V-Sekai / godot-whisper

An GDExtension addon for the Godot Engine that enables realtime audio transcription, supports OpenCL for most platforms, Metal for Apple devices, and runs on a separate thread.

Geek Repo:Geek Repo

Github PK Tool:Github PK Tool

On silence, the mic hallucinates

aiaimimi0920 opened this issue · comments

The current version(bd9c18a) also has a large amount of output when the microphone is silent
https://github.com/V-Sekai/godot-whisper/assets/153103332/13ce75ed-2c6f-4224-bdd7-6bc0b118caa2

I remember the previous version(three months ago?) didn't seem to have so many microphone hallucinations
https://github.com/V-Sekai/godot-whisper/assets/153103332/aad89a0c-f965-4349-9b4c-6d0233161b79

If possible, it would be best to solve this problem

That's true. In new version i decoupled the logic as much as possible, so it can be called from gdscript independently. Its true halucination is worse. I'll try look into combining iree.gd for hallucination, now that thats done. @fire ? Ideas?

People have mentioned combining silence detection with whisper as a first thought, but I am concerned about the total latency of the voice transcription.

I see. I'll look into the vad_detection logic, most likely that one when I migrated I didn't do it right. I'll look at old version and see what is different in this one.

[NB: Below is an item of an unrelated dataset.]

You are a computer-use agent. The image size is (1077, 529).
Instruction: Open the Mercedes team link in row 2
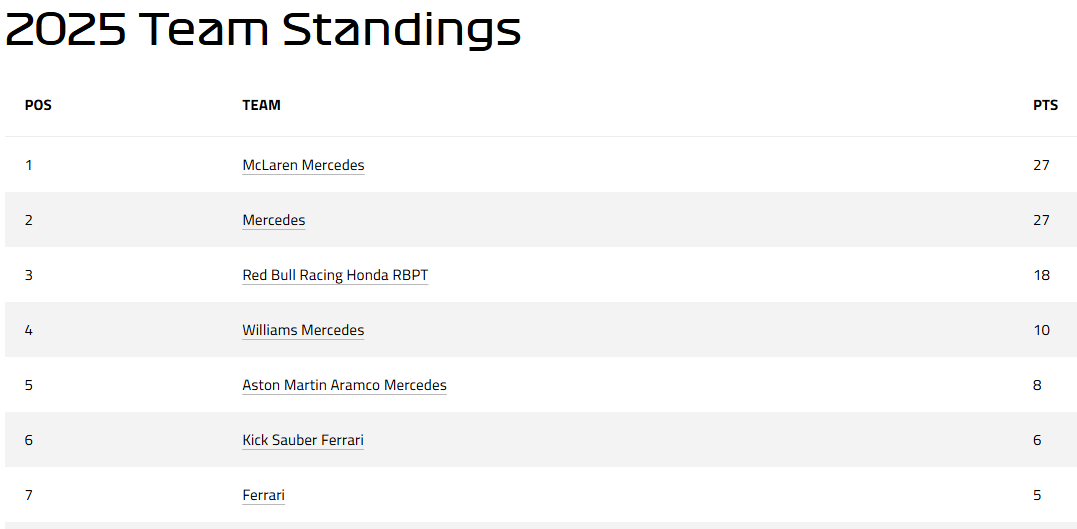[x=273, y=221]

AI based VAD is also a thing, and that was my approach for iree and whisper-jax.

The silence part maybe works, some parts in project settings:
-audio/input/transcribe/vad_treshold
-audio/input/transcribe/freq_treshold
Need to be configured.

For now increasing vad_treshold to 2, as that seems to give good results in my case. Increasing it to 5 is even better in terms of silence detection.

@aiaimimi0920 , lmk if u get a chance to try it.